だから同居でも努力をしたけど、その努力の仕方を間違えたのかもしれない。


「親にとっては子供は何よりも大切な宝なの。あちらのお母さんは娘を思うあまり暴走したのでしょうね」

「奥様、あんな連中に優しさは不要です。そもそも人としておかしいのです」


「今回ばかりは同情の余地はない」


お母さんの言葉をばあやもお父さんもズバッと切った。


「まぁ、行き過ぎたとは思うわ。でも、もう切れた関係でしょう」


「そうですが、離縁と慰謝料請求だけでは甘すぎますわ」


「私もばあやに同意だが、言い出せばきりがない。何より私はリサにこれ以上あの一家に関わって欲しくない」



お父様は情の深い方だ。
同業者には商人としてはあまりにも欲がなさすぎると言われて来た。


そのお父様がここまで厳しい言葉を放つなんてまずないことだ。


「リサ、もう自分の幸せを考えてくれ。私達の事は心配しなくていい」

「そうよ。まずは貴女の気持ちよ」


背中をさすりながらまるで幼い子供を慰めるようだった。

だけど今はその優しさに甘えることにした。



安心したのかその後私はゆっくりと休み、数時間後に旦那様とお嬢様お見舞いに来てくださった。
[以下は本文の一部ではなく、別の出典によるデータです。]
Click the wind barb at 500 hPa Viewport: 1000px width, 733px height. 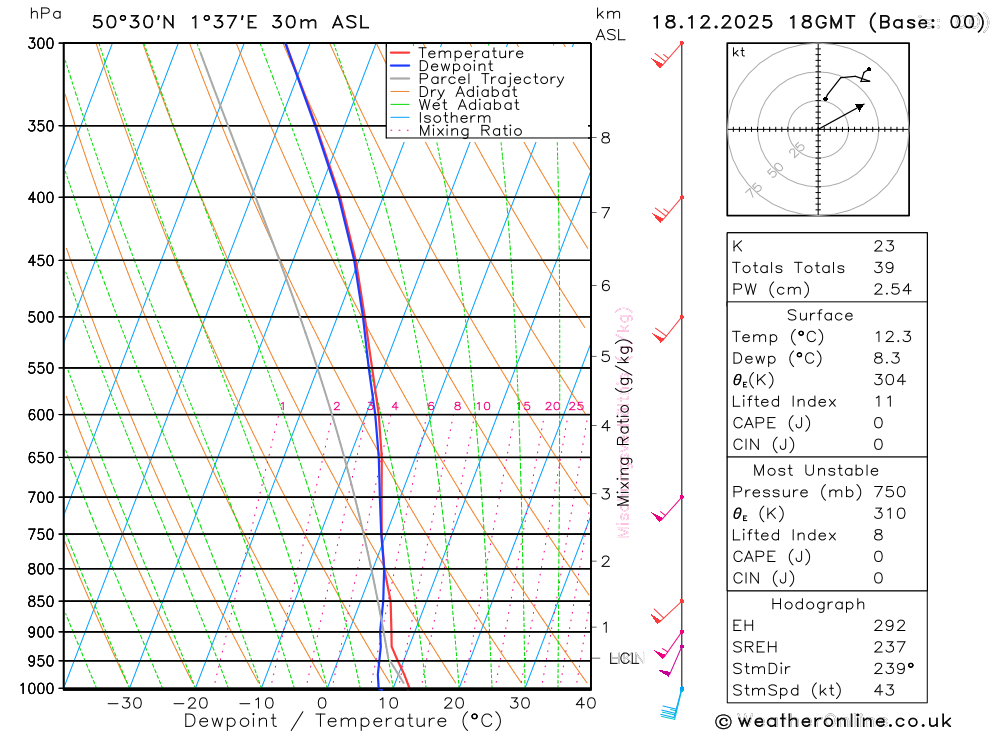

何故か帝国内でも一番のパティスリー店のお菓子を差し入れに持ってきて。



「本当に良かった」

「心配しましたのよ先生」

「はい…」


私はこの状況に胃が痛い。
一体いくら使ったの?


現在テーブルに並ぶ美しく輝く宝石のようなスイーツ達。


このお菓子だけで一週間は余裕で食べていける。


「どうしましたの?」

「甘いものは好きだっただろう?宮廷パティシェに作りに来るように命じたんだが」


しかも買いに行ったのではなく作りに越させたと。
流石恐ろしい程の財力を持つティンファニー伯爵家だわ。


「いただきなさいリサ」

「そうだ。滅多に食べられないだろう…私達もだが」


笑顔を浮べながら目が死んでいる二人。
そうよね?

これが普通の反応よね!

生活水準の差なのだけど仕方ない。


けれど、折角の好意なのでお菓子は美味しくいただくことにした。